University of Virginia Library

Architectural
Excellence

After years of architectural mediocrity,
the University has finally produced a building
of first-rate design. We refer to the
new home of the chemistry department on
McCormick Road, a relief to the eye
wearied by the artistic sterility of the
Physics Building and New Cabell Hall or
by the neo-Georgian pretension of Newcomb
Hall.

On the exterior, it appears that the
architects have rejected the very human
scale of Mr. Jefferson's pavilions on the
Lawn in favor of something approaching
the monolithic, but the effect is not unpleasant
and can be seen as reflecting an
age in which the science of chemistry plays
so powerful a role. The great expanses,
at any rate, are broken up with balconies
and by brickwork design of the sort that
adds so much to Tudor and Jacobean
architecture in England. The interior, on
the other hand, is clearly designed for
people (something that can't be said for
every building at the University-the first-year
dorms, for example). There is a wood-paneled
teaching auditorium of great warmth
and beauty, a spacious and soaring entrance
hall, walls of rough-hewn looking
brick, large and well-equipped laboratories.
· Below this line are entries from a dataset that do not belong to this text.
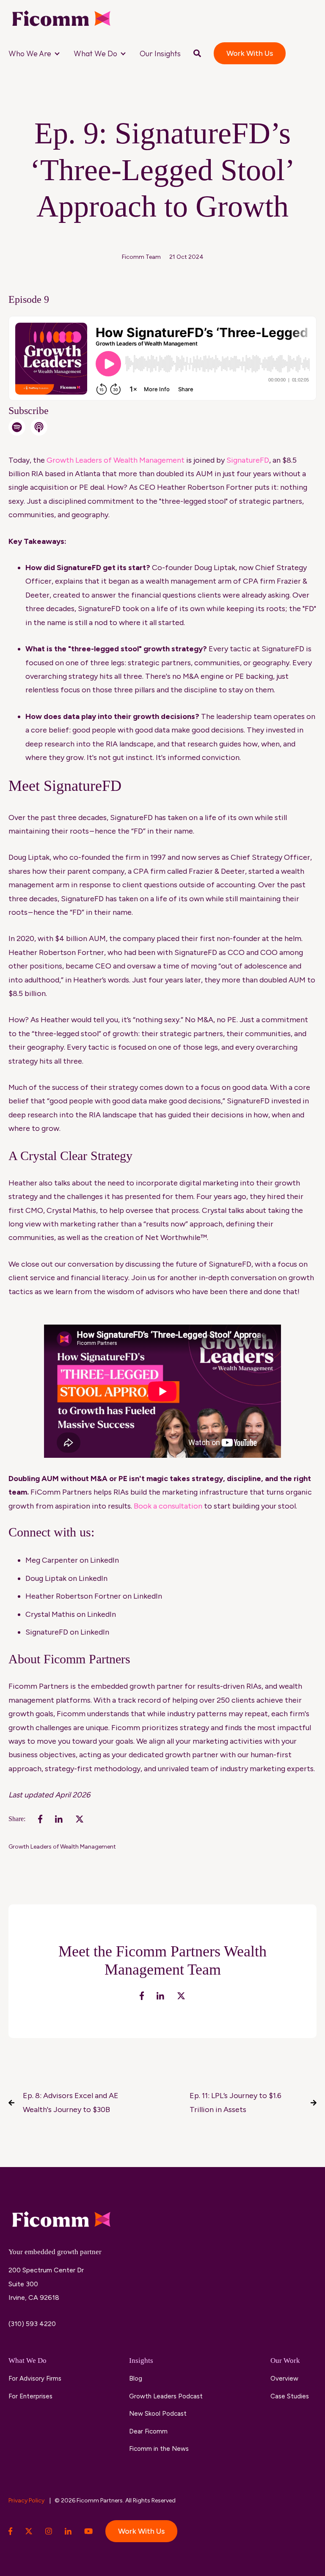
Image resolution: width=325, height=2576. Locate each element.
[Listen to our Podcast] (38, 427)
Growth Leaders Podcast (166, 2396)
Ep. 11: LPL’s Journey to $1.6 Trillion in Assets (235, 2102)
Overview (284, 2378)
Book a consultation (168, 1506)
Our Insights (160, 53)
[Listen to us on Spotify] (16, 427)
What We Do (95, 53)
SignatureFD (247, 460)
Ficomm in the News (159, 2449)
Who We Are (29, 53)
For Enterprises (30, 2396)
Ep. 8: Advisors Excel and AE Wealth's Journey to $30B (70, 2102)
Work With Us (249, 53)
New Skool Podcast (158, 2413)
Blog (135, 2378)
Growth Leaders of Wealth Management (62, 1846)
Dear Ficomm (148, 2431)
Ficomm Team (141, 257)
The University is scheduled to construct
a number of buildings in the decade ahead,
most important among them the law and
business school complex in the Faulkner
House area. We hope that the University
will follow the example of good design set
by the new chemistry building, remembering
its founder's own efforts a century
and a half ago that resulted in "the finest
group of collegiate buildings in the world."